We watch movies in our house, and they enter our language. Crying, for example, is known as ‘Going a bit Sound of Music’ after my habit of weeping uncontrollably whenever Captain Von Trapp sings Edelweiss.
The key Christmas movie, though, is It’s A Wonderful Life, which was released seventy years ago this week. Jimmy Stewart plays George Bailey, a man faced with ruin who decides to take his own life. It’s a bleak start to a heartwarming Christmas tale, but George is rescued by being shown how much colder and harder the world would have been without him.
The thing is, he doesn’t know what he’s done to transform the lives of his family, friends and neighbours. He thinks his life has been worthless but he has lived it kindly and selflessly and his acts of kindness have helped make a better world.
Joseph, Jesus’ father, reminds me of George Bailey. He’s often there in paintings of the Nativity, on the edge, looking a little mournful, as if he’s about to run off and end it all, thinking, ‘Heaven help me, I’m in a stable, I’ve got a new baby and that ox is looking at me in a funny way’.
Yet, if you read back into his story you see kindness. Taking Mary in when she was pregnant with a baby that was clearly not his. Protecting her from prying eyes and sharp tongues. Mary was a sidebar-of-shame waiting to happen but Joseph was never gonna give her up. Joseph was kind.
We often talk about the transforming power of the Christmas Spirit, but I reckon that’s a load of old nonsense. What’s transformative is the power of kindness.
Giving presents is kind. Sharing a meal is kind. Going out of your way to see friends, neighbours and family is kind. There is joy in knowing someone loves you enough to feed you or give you a gift, or in making someone less lonely.

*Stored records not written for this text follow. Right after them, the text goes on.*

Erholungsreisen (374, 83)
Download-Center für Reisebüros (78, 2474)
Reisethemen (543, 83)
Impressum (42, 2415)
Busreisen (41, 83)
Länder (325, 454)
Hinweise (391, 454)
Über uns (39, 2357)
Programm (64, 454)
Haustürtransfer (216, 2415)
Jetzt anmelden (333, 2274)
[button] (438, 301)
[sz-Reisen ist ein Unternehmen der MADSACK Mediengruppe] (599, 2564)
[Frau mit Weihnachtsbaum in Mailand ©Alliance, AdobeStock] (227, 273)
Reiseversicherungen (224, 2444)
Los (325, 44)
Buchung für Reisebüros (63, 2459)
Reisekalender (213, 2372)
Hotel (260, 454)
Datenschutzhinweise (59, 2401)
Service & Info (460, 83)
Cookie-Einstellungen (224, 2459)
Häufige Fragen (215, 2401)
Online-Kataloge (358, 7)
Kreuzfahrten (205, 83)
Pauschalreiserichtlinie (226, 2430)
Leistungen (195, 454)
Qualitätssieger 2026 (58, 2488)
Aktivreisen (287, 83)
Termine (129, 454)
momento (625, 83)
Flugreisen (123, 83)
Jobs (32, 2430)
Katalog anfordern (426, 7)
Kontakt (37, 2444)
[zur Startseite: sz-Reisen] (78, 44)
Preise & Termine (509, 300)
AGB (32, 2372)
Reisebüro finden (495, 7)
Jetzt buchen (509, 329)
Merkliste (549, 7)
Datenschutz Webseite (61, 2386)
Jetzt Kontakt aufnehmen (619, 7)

Christians believe that Christmas remembers when God was kind enough to come and live with us. Born in poverty, in a shed in an occupied territory, he shared all the love and terror, cold and warmth of being human. It was a gift, selflessly given, a miracle of kindness to show us that even though it might sometimes seem unbearably grim, in spite of everything, this really can be a wonderful life. Happy Christmas.
In the studio when this was broadcast was the great Rick Astley. Dressed as an elf. What a nice man.